_DATASET ROWS_.

○ ○ ○ ○ ○

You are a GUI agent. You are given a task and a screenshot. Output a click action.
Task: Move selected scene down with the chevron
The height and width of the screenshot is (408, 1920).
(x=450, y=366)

○ ○ ○ ○ ○

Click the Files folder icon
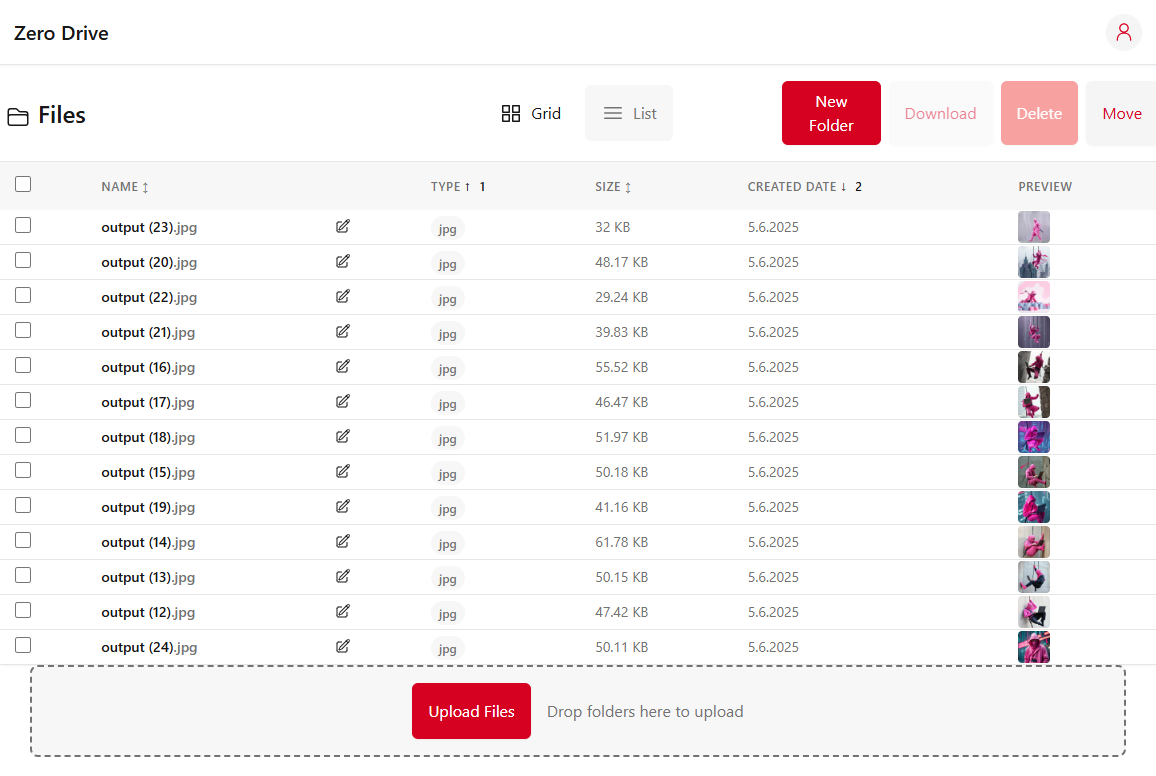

○ ○ ○ ○ ○

_THE REQUEST_.
Can you rewrite the data from the line with "You are a GUI" up to and including the line with "(x=450, y=366)", swapping "chevron" for "arrow button" and leaving everything else as it is?

_RESULT FOR THIS EXERCISE_.
You are a GUI agent. You are given a task and a screenshot. Output a click action.
Task: Move selected scene down with the arrow button
The height and width of the screenshot is (408, 1920).
(x=450, y=366)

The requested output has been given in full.